▶ _INSTRUCTION_
From the serverless computing text, extract the passage starting with "In serverless computing, you" and going on through "requests = zero cost.", copied word for word.

▶ _TEXT TO READ_
———

Serverless Computing
"Serverless" doesn't mean there are no servers — it means you don't think about them. You write a function, upload it, and the cloud runs it for you. You pay only for the milliseconds it actually executes. No idle servers, no capacity planning, no patching. Just code.
What is Serverless Computing?
In serverless computing, you write small, self-contained functions — not full applications. You define when each function should run (in response to an HTTP request, a file upload, a message in a queue, a timer). The cloud provider allocates compute resources on demand, runs your function, and shuts everything down when it's done.
AWS Lambda — The Originator
AWS launched Lambda in 2014, igniting the serverless revolution. You write a function in Python, Node.js, Java, or Go. You configure a trigger (API Gateway for HTTP, S3 for file events, SNS for messages). Lambda runs your function in an isolated container — 128MB to 10GB RAM, up to 15 minutes execution time — and you pay per 100ms of execution. Zero requests = zero cost.

———

[Rows on where targets appear]
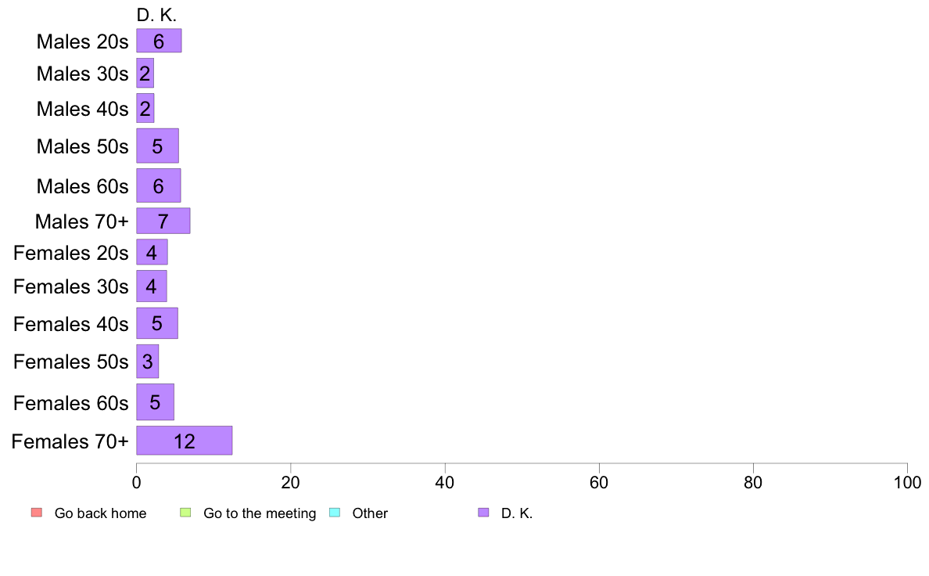Click the Males 70+ bar showing 7
929x576 pixels.
(x=163, y=221)
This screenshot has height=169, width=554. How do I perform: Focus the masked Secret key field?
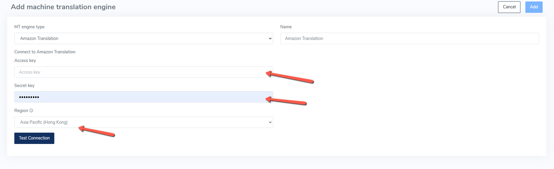point(144,97)
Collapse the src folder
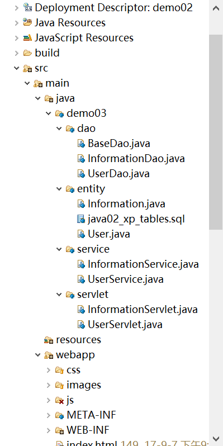 pos(17,68)
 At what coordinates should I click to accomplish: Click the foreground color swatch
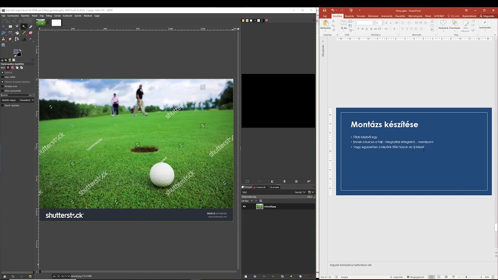[x=16, y=51]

———

▶ _TASK RESULT_
In serverless computing, you write small, self-contained functions — not full applications. You define when each function should run (in response to an HTTP request, a file upload, a message in a queue, a timer). The cloud provider allocates compute resources on demand, runs your function, and shuts everything down when it's done.
AWS Lambda — The Originator
AWS launched Lambda in 2014, igniting the serverless revolution. You write a function in Python, Node.js, Java, or Go. You configure a trigger (API Gateway for HTTP, S3 for file events, SNS for messages). Lambda runs your function in an isolated container — 128MB to 10GB RAM, up to 15 minutes execution time — and you pay per 100ms of execution. Zero requests = zero cost.